In Nathan’s yearly July 4th contest, it took just 10 minutes for speed eating champ Matthew Stonie to down 62 hot dogs with buns. Up to 2001, the top number was 25 1/8.
Where are we going? To the impact of innovation.
Speed Eating Innovation
Our story starts in Japan in 2000. An economics student who needed money entered a four-stage speed eating competition. Using game theory, he based his strategy on what he expected from his opponents. Rather than gorging himself during the courses that were at the beginning of the competition, he estimated what others would eat. Then, because he ate just enough of a first course of boiled potatoes, a second one with a seafood bowl and a third course of Mongolian mutton BBQ to exceed the competition, he progressed to the last stage with the capacity to eat more noodles than anyone else. He took home $5,000, a new direction in life and plans for winning the speed eating “super bowl” in Coney Island.
Takeru Kobayashi (aka Kobi) was not your typical speed eater. Analytically inclined, he realized that the winners of Nathan’s International Hot Dog eating contest were just eating their normal way, only faster. They gulped down a hot dog and a bun, drank some water and started all over again.
Like all innovators, he said that there had to be a better way. So he redefined the problem. The hot dog was the easy part. Slippery, it could glide down your throat. The bun though required the water and drinking the water slowed you down. His solution was to separate the two. As hot dogs slid down his throat, he squeezed the buns into moist balls after dipping them in water. Moist, the buns went down much faster.
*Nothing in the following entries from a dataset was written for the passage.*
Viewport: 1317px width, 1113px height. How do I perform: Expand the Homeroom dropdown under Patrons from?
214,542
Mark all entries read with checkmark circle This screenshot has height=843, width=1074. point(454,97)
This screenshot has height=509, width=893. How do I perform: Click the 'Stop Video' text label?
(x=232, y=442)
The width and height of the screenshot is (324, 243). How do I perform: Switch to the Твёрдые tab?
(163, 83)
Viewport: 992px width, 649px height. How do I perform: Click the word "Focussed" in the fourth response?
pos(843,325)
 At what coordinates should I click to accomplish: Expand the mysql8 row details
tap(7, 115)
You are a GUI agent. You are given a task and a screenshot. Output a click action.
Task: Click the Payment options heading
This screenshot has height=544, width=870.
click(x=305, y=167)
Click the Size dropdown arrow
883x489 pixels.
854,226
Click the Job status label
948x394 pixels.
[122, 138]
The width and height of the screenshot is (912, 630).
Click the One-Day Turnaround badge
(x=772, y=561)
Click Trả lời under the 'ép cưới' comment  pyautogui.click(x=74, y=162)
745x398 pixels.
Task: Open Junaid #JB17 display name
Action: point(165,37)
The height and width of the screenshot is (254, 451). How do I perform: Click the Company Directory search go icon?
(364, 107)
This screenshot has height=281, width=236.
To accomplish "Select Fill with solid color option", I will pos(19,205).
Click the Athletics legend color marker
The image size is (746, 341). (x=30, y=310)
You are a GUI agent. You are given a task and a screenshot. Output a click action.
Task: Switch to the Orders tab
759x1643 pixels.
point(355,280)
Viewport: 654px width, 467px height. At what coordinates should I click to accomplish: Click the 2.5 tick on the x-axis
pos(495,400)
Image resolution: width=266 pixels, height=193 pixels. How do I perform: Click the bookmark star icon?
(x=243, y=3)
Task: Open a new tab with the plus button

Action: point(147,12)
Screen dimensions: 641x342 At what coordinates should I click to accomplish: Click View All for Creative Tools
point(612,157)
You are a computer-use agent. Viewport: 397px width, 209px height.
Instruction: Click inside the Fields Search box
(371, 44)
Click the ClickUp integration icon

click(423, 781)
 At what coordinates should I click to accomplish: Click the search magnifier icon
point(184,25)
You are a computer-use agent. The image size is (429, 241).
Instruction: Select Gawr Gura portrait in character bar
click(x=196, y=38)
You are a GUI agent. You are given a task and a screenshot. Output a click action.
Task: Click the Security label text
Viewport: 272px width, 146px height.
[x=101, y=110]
Like all top athletes, he used video to break down his movements. Deciding when it was best to “sprint” and when to eat more slowly, how to move and which muscles needed strengthening, he changed the sport.
Here is how he does it:
Even more than an athlete though, he sounded like an innovative entrepreneur.
Our Bottom Line: Entrepreneurs
Joseph Schumpeter was the economist who explained the impact of innovative entrepreneurs.
An academic superstar, an Austrian finance minister, and a Harvard professor, Joseph Schumpeter left Europe to teach at Harvard in 1932. Explaining the evolution of capitalism, he attributed its growth to entrepreneurs and its eventual demise to the resentment that would build against its elite. Schumpeter tells us that entrepreneurs are the source of “creative destruction” because their businesses render others obsolete. With their new products and processes, entrepreneurs create jobs, progress and productivity. They change consumer habits, develop new means of production and new forms of economic organization. Not necessarily concerned with risk, they are unusually focused on making a difference in the world.
Kobi’s approach echoed how innovative entrepreneurs change the world. Perceiving a product or process in a new way, they render their predecessors obsolete.